I was also struck by the name given to the selected individuals - tributes. Isn't that what we do when we want to demonize or make less than human our enemies? We call them japs or nazis, fanatics or zealots, godless or barbarians. Of course, they have names for us as well, very similar names, and so we continue the cycle of hate and war, and continue to educate our children to hate and kill as we were taught. In this case, tribute is used to emphasize the sacrificial side of the games, the fact that each district demonstrates their sorrow for past uprisings against the government by "voluntarily" choosing to send these children, these tributes.

As I watched the movie, it became obvious that the peace described as permeating the society was not peace at all, but a lack of war, the difference being that the people themselves were not at peace, were not happy with their lives, were not thriving as a people would be if they were truly free from the horrors of war.
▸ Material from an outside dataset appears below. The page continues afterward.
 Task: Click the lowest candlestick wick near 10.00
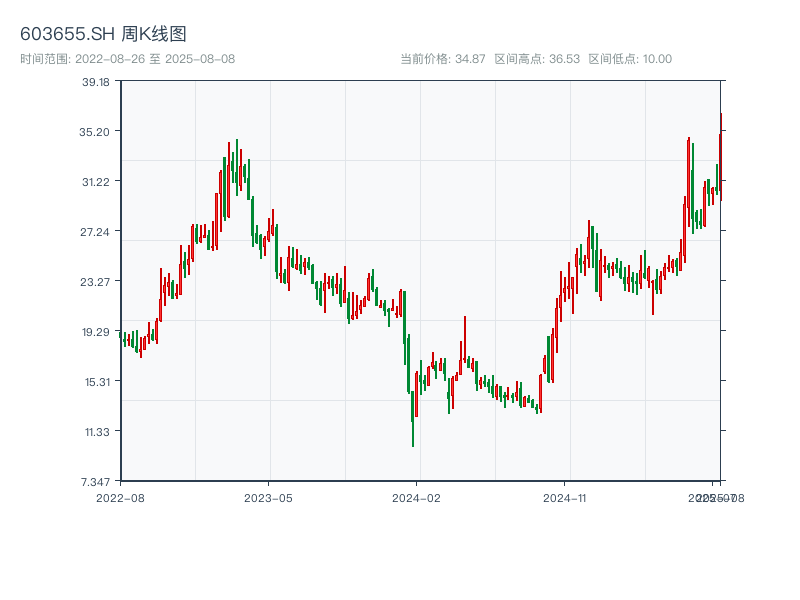(413, 440)
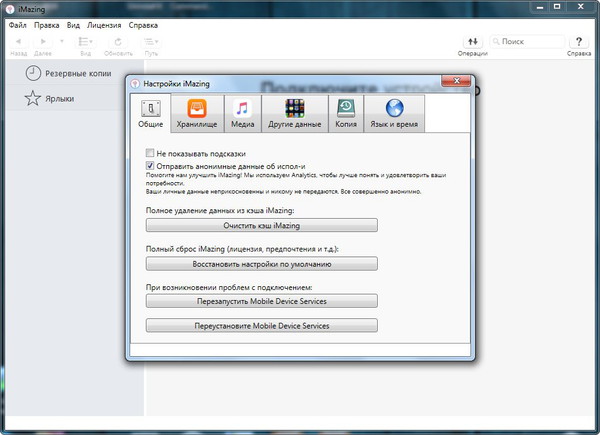Open Справка help icon in toolbar
The image size is (600, 435).
click(579, 44)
They were just unable to fight against the forces that enslaved them. In this sense, one might say that the movie was also a warning to those among us who think that man can create a world without conflict. That any utopia created by man may not be all that grand.

In any event, regardless of whether you have read the books, go see the Hunger Games for yourself.
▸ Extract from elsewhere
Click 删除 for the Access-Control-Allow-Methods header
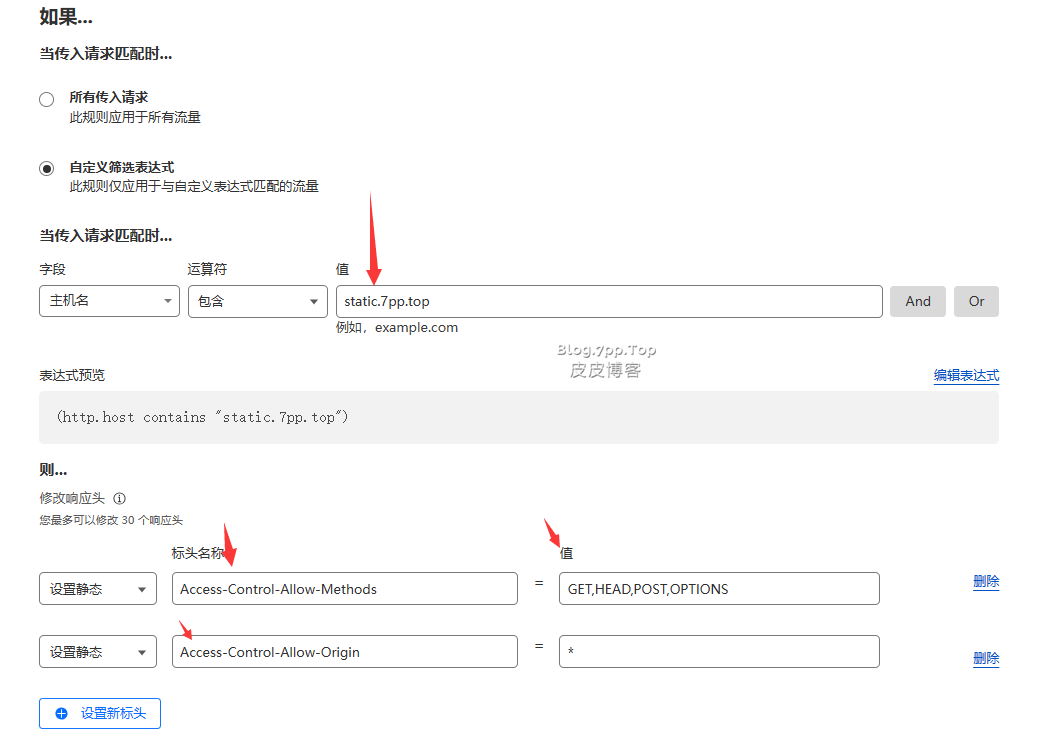[985, 581]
Speaking of games, this past week there was an interesting trio of votes taken in the House of Representatives concerning the federal budget.

The first vote approved a GOP sponsored budget, 228-191. As there are currently 242 Republican house members, I assume that some voted against their own party's budget, perhaps some tea party members. I say this because the budget, while reducing the annual deficit from 2012 levels, still projects an $800 billion deficit for 2013, which will require another vote to raise the national debt. I think there are many in the tea party who want a balanced budget so will vote against anything not balanced. Our "local" reps, those from Pennsylvania and New Jersey voted along party lines.

The second vote rejected a Democratic budget, 163-262. This time it appears that some Democrats opposed their own budget. Perhaps because the Bush-era tax cuts for millionaires would be allowed to expire. (Tough to vote to raise taxes, even for those most well-off, in an election year). Again, all local reps voted along party lines.

Finally, there was a thrid vote. This vote failed miserably, 38-382. It was bipartisan in that this budget used a mix of tax increases and spending cuts which would reduce the deficit by $4 trillion over the next 10 years. It was patterned after the Simpson-Bowles recommendations. In this case, of the 38 yes votes, 6 came from local reps, 4 Dems, 2 GOP. My hat off to those brave individuals. So interesting, and so sad, that the one plan that required everyone to do their part, was so easily defeated. Are we that selfish that we can't see that only by finding common ground, by working together, can we solve our financial problems?

I don't necessarily blame the reps in this case. Their votes reflect both the national split on the solutions to our financial predicament, and the lack of respect for other's perspectives that one issue special interest groups help exacerbate. My way or the highway is a nice line in a movie but not a way to operate in a democracy.

So, the games surrounding our deficit and debt continued. And will continue as there is no chance that the Democratic controlled Senate will support the House GOP budget. It will probably never even get a vote.


  1. I just saw The Hunger Games last night and was curious to see any partisan opinions on it. A quick search brought me to your blog. Oddly enough, both the left and the right are claiming this movie as their own. It seems to me that both take a beating in this film. My opinion is that it is an anti-authoritarian film (I haven’t read the book). Like other dystopian works, the government has grown evil. The state has the power over the individual, making everyone slaves. I can only hope that it will lead more people to search out other novels and films such as 1984, Brave New World and Atlas Shrugged. We need to challenge every action of our government. They are supposed to work for us.